Join Operator Predictions - How accurate can they be?

The accuracy of an LQO is heavily tied to its underlying cardinality estimation strategy:

• Inherited Tendencies: Systems relying on classic optimizer cardinality estimates (like BAO) inherit the classic estimation tendencies, like robustness in Hash Join cost estimations and increased cost estimation errors for Nested Loops.
• Learned Potential: LOGER-like systems that model their own estimates show immense potential, significantly reducing error magnitudes across the Nested Loop join - the workload's most prominent operator and the operator most sensitive to cardinality estimation errors.

Embedding Analysis - Do LQOs know their plans?

The internal representation of query plans—how the model "sees" the search space—is the primary driver of optimization quality.

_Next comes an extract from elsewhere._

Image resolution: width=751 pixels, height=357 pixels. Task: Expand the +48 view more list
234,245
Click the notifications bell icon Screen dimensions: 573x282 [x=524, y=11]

• Unstructured Space: Architectures utilizing Tree-CNN (NEO, BAO, LERO) often fail to produce a structured latent space, mixing speedups and slowdowns indiscriminately.
• The Power of Representation: LOGER's Tree-LSTM architecture creates a well-structured embedding space, clearly separating high-performance plans from regressions.

Generalization - New conditions, what happens now?

Generalization remains an unsolved problem for LQOs. When faced with environments that differ from their training data, performance often degrades sharply:

• The Novelty Barrier: Most systems struggle significantly with novel joins and shifting dataset distributions (Covariate Shift).
• Encoding Pitfalls: One-hot schema encodings are fragile.